▶ [Tâches et exercices]
a) Recopiez le passage du texte sur la désinformation électorale au Mexique compris entre « Dans le cas » et « parti Mouvement citoyen. », inclus.
b) Rédigez la suite du texte sur la désinformation électorale au Mexique, à partir de sa dernière phrase.

Dans le cas du Mexique, cette désinformation est le résultat d’une méfiance croissante envers les médias, de la violence perpétrée par les cartels de la drogue et de l’augmentation rapide de l’utilisation des médias sociaux conjuguée à un retard en matière de littératie numérique. Guerrero a ajouté un autre facteur contributif désormais familier aux Américains : des dirigeants politiques qui propagent délibérément la désinformation eux-mêmes.

Sheinbaum est membre du parti Morena, dirigé par le président actuel Andrés Manuel López Obrador. Elle affronte la candidate de l’opposition Xóchitl Gálvez et Jorge Álvarez Máynez du petit parti Mouvement citoyen.

Comparativement à la désinformation électorale colportée à propos des candidats masculins, les attaques contre Gálvez et Sheinbaum prennent souvent une tournure particulièrement personnelle et se concentrent sur leur genre, selon Maria Calderon, avocate et chercheuse mexicaine travaillant avec l’Institut du Mexique, un groupe de réflexion basé à Washington, D.C., étudiant la politique en ligne.

« J’ai été surprise par la cruauté des commentaires », a déclaré Calderon, dont l’analyse a révélé que les attaques contre les candidates féminines comme Sheinbaum et Gálvez portent généralement sur leur apparence ou leurs compétences, tandis que la désinformation sur les candidats masculins concerne plus souvent les propositions politiques.

▶ [Données fournies]
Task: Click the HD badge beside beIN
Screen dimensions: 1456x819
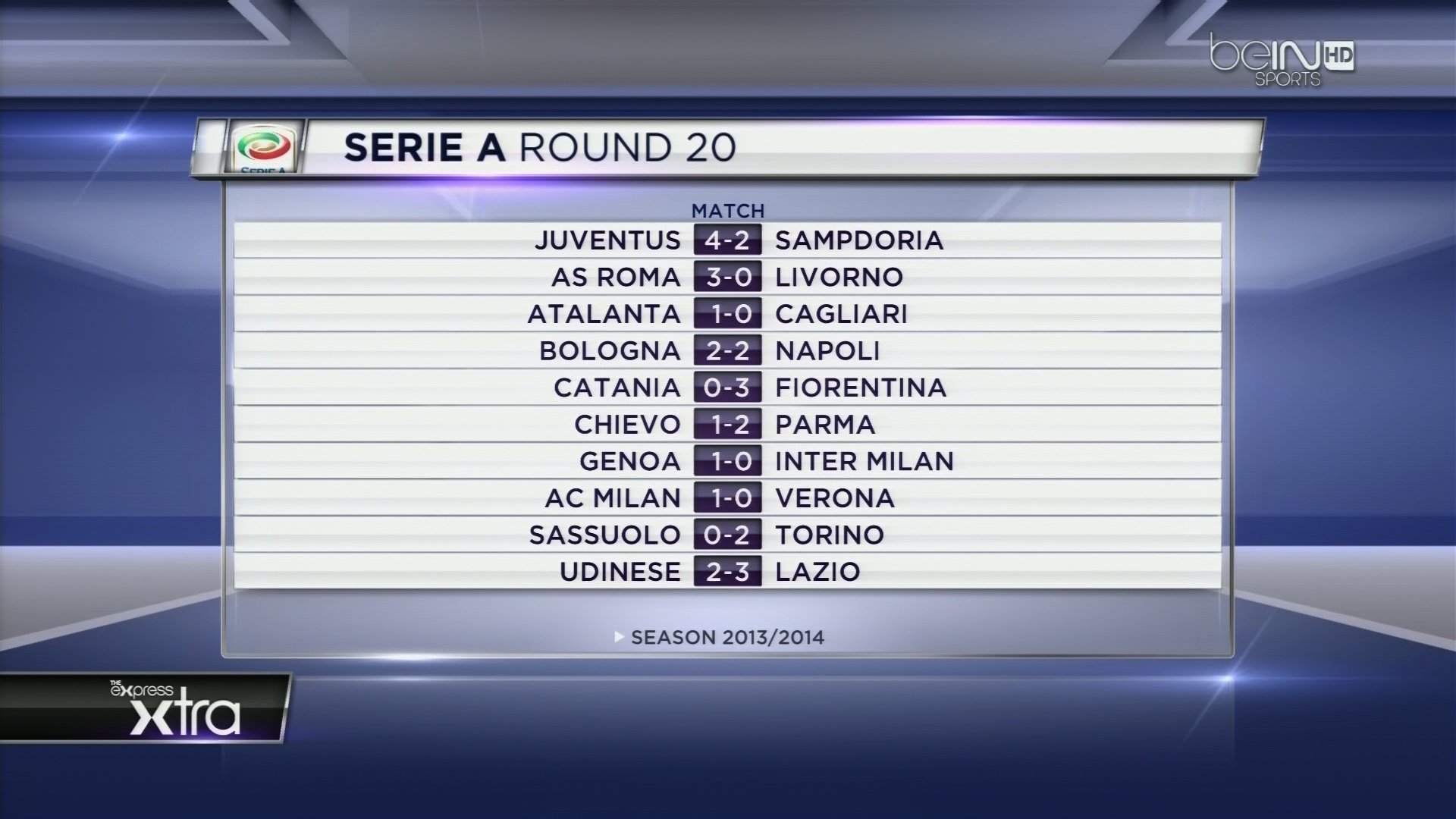Action: [1338, 55]
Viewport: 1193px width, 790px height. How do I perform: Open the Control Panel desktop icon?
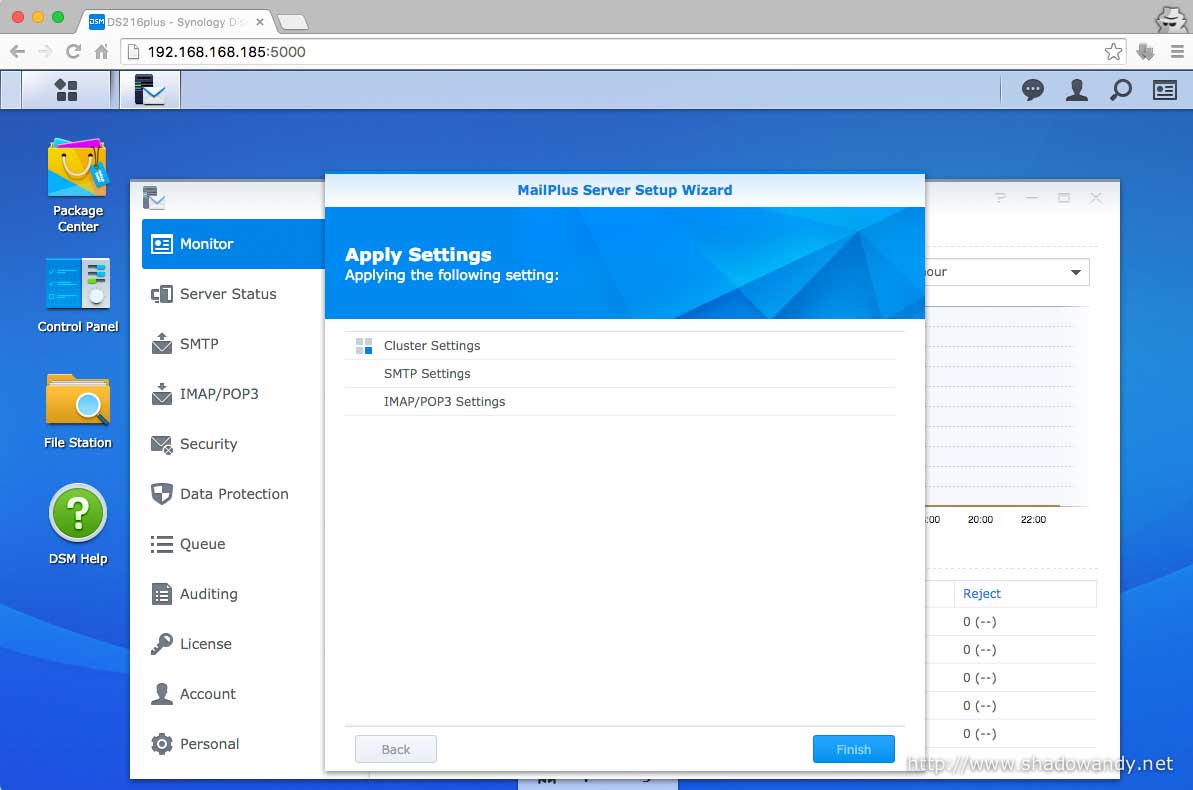tap(78, 295)
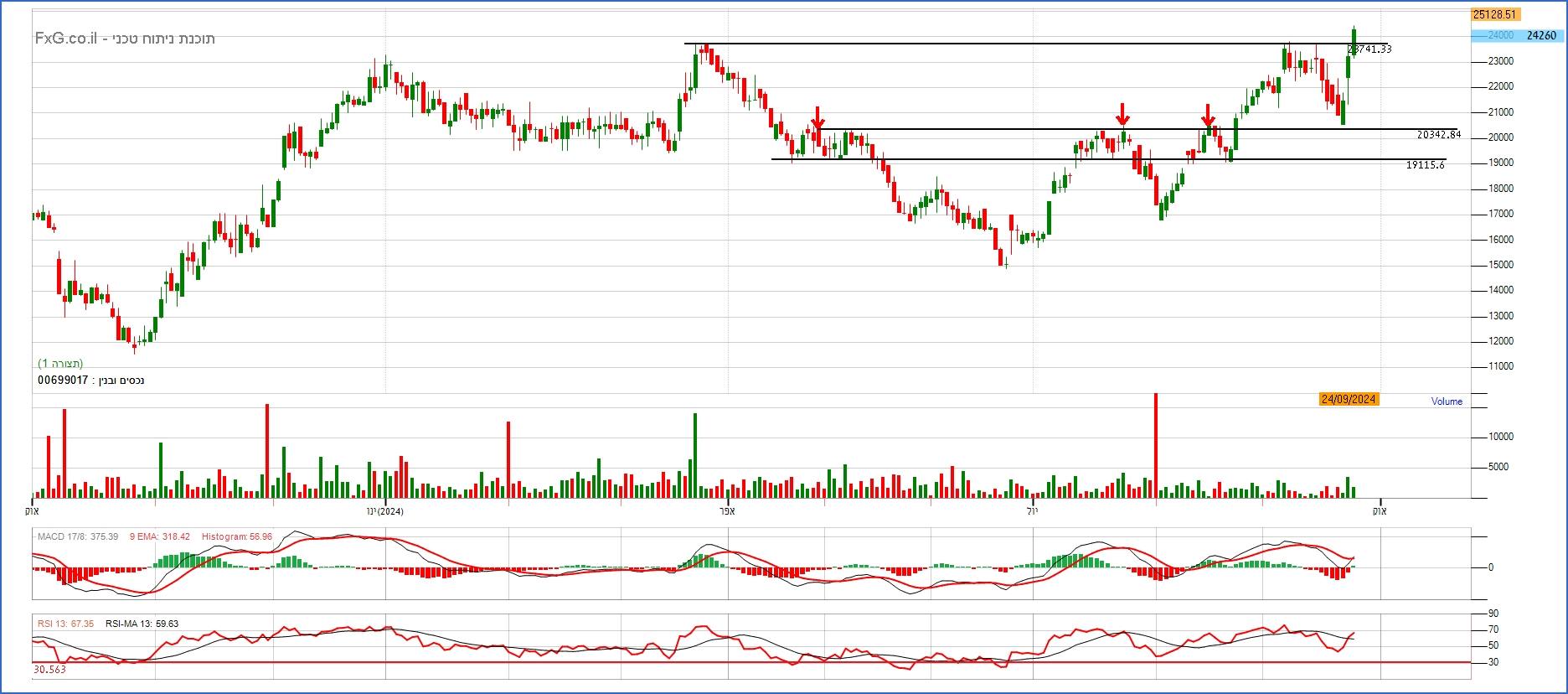The height and width of the screenshot is (694, 1568).
Task: Click the Histogram value legend label
Action: coord(237,536)
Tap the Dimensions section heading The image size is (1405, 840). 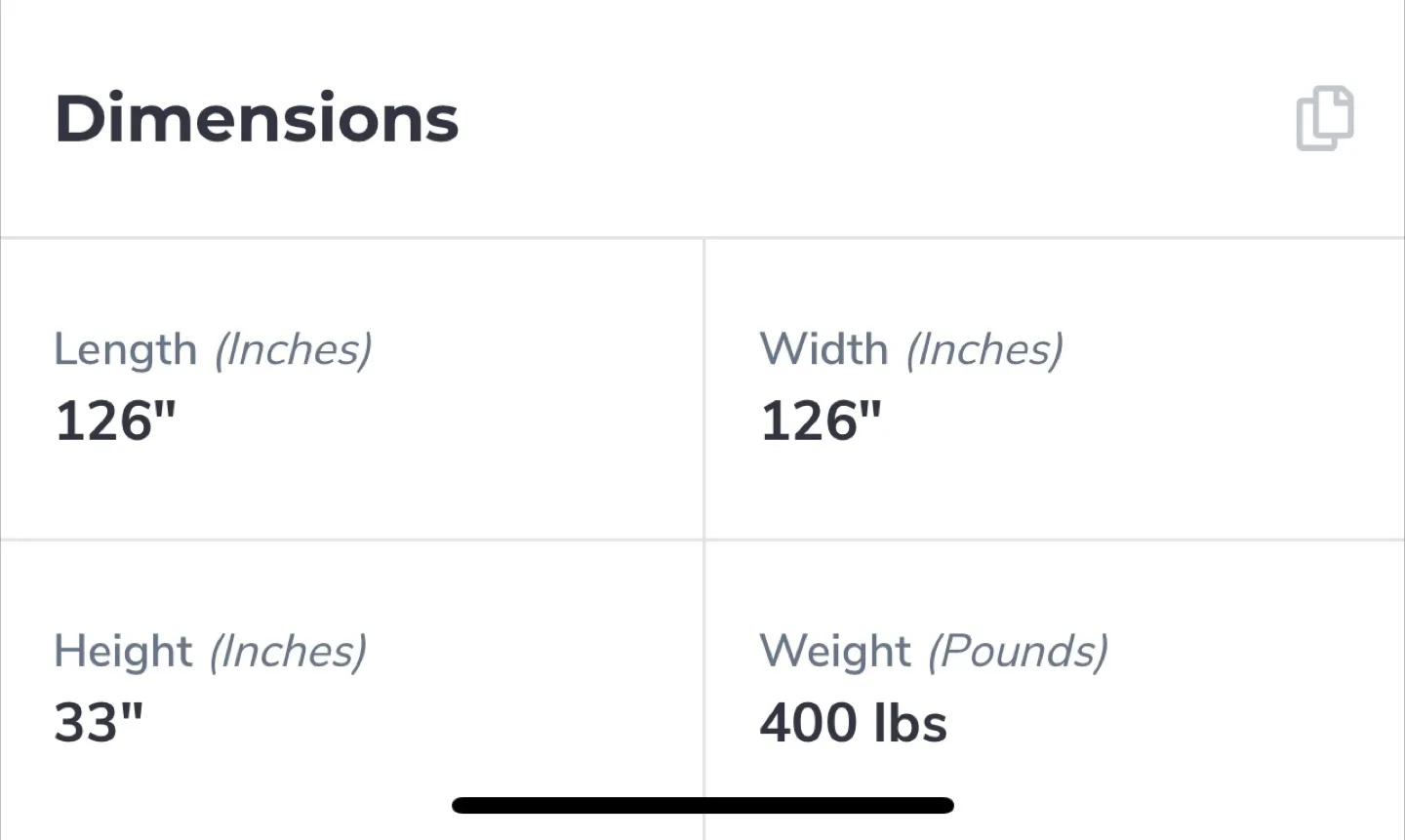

▶ [Réponses aux tâches]
a)
Dans le cas du Mexique, cette désinformation est le résultat d’une méfiance croissante envers les médias, de la violence perpétrée par les cartels de la drogue et de l’augmentation rapide de l’utilisation des médias sociaux conjuguée à un retard en matière de littératie numérique. Guerrero a ajouté un autre facteur contributif désormais familier aux Américains : des dirigeants politiques qui propagent délibérément la désinformation eux-mêmes.

Sheinbaum est membre du parti Morena, dirigé par le président actuel Andrés Manuel López Obrador. Elle affronte la candidate de l’opposition Xóchitl Gálvez et Jorge Álvarez Máynez du petit parti Mouvement citoyen.

b)
« Beaucoup d’attaques directes sur leur poids, leur taille, comment elles s’habillent, la façon dont elles se comportent, dont elles parlent », a-t-elle dit.

Elle a suggéré que certaines des attaques sexistes peuvent être attribuées à la culture « machiste » du Mexique et à ses fortes racines catholiques. Les femmes n’ont obtenu le droit de vote au Mexique qu’en 1953.

López Obrador a propagé certaines des fausses affirmations visant Gálvez, comme il l’a fait l’année dernière lorsqu’il a affirmé à tort qu’elle soutenait des projets visant à mettre fin à plusieurs programmes sociaux populaires si elle était élue. Malgré ses efforts pour rectifier les faits, le récit continue néanmoins de tourmenter sa campagne, démontrant ainsi l’efficacité de la désinformation politique même si elle est démentie.

Des escrocs se sont également lancés dans le commerce de la désinformation au Mexique, utilisant des vidéos deepfake de Sheinbaum pour tenter de vendre des arnaques d’investissement, par exemple.

« Vous verrez que c’est ma voix, mais c’est une fraude », a déclaré Sheinbaum après qu’une vidéo deepfake la montrant soutenant prétendument une arnaque d’investissement soit devenue virale.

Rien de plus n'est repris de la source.